So much to give thanks for in this very difficult year that I can’t fully articulate it.
I’m thankful my issues proved not to need chemo-therapy.
I’m thankful my working on the house during recovery did not cause major problems.
I’m thankful older son has moved out and is pursuing his vocation.
I’m thankful it hurts a lot not to have him around, because if it didn’t, what would that mean for our family?
I’m thankful I have younger son for six months more, at least. And I’m thankful he’s — against all expectations for someone in his percentile — gregarious and outgoing as well as a good student.
I’m grateful the cats are all still with us, despite their having told us two years ago that Miranda had six months at most.
I’m thankful I’m feeling better and that writing is coming back. Not as fast as I wish it, but it’s coming back, as is my strength. (Even if the stupid-tired still clobbers me out of nowhere after some effort.)
I’m thankful that the place we’re renting suits us.
I’m thankful we have houses to consider.
I’m thankful for this blog and the friends and fans I’ve found here. In a way all the regulars have become family.
I’m thankful for Baen who has been very understanding of the illness-and-move caused chaos and who, in this dog-eat-dog world has provided me a family of colleagues who are like brothers and sisters (squabbling sometimes, but brothers and sisters.)

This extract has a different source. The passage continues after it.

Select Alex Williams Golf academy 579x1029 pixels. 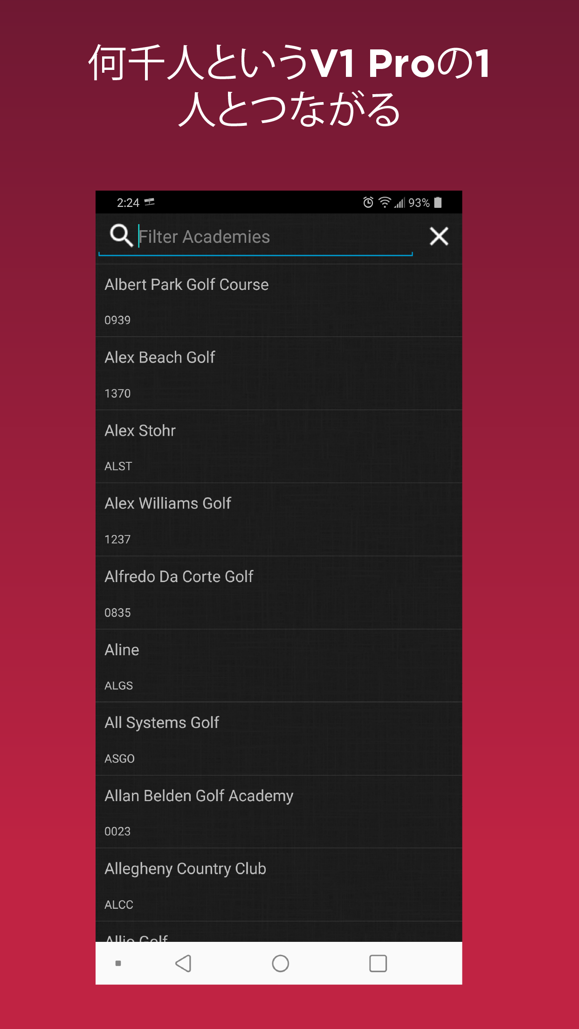(x=279, y=520)
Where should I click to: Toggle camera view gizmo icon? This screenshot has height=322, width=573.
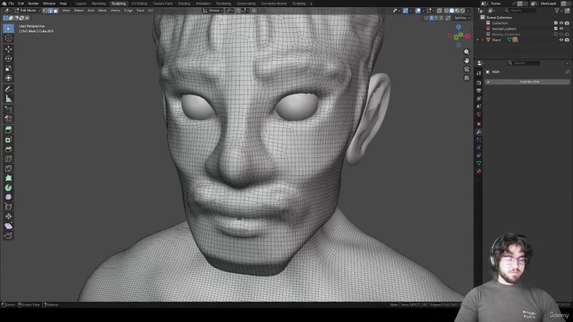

I’m thankful for indie, which as I recover will allow me to publish those things that are just not Baen. Yes, as the illness subsides and the Great Move of Fifteen is completed once we find a house and move into it, there will be orphan kittens and the rest of the vampire musketeers, as well as Darkship Revenge and the Dragon trilogy.
But most of all I’m thankful I have my husband, without whom none of this would matter. I’m thankful he decided to marry the weird Portuguese chick who wanted to write sf, and I’m thankful our love has deepened through the last thirty years.
Yeah, it’s been a difficult year, in which strength and will power were demanded that I could hardly summon. But we’ve come through the challenges and, heaven willing, next year will be easy.
May the next year be easier for every one of the regulars on this blog, may you be blessed with love and health and something you enjoy doing, which provides your livelihood.
The times are dire and scary but we have each other and we have many reasons to be thankful for, most of us. Good measure, pouring over, and given without our doing anything to deserve it.
Today, we go and eat turkey and enjoy our families and/or friends.
Tomorrow we resume the fight. And that too I’m grateful for. While we battle, we’re alive.
In the end, we win, they lose. Be not afraid.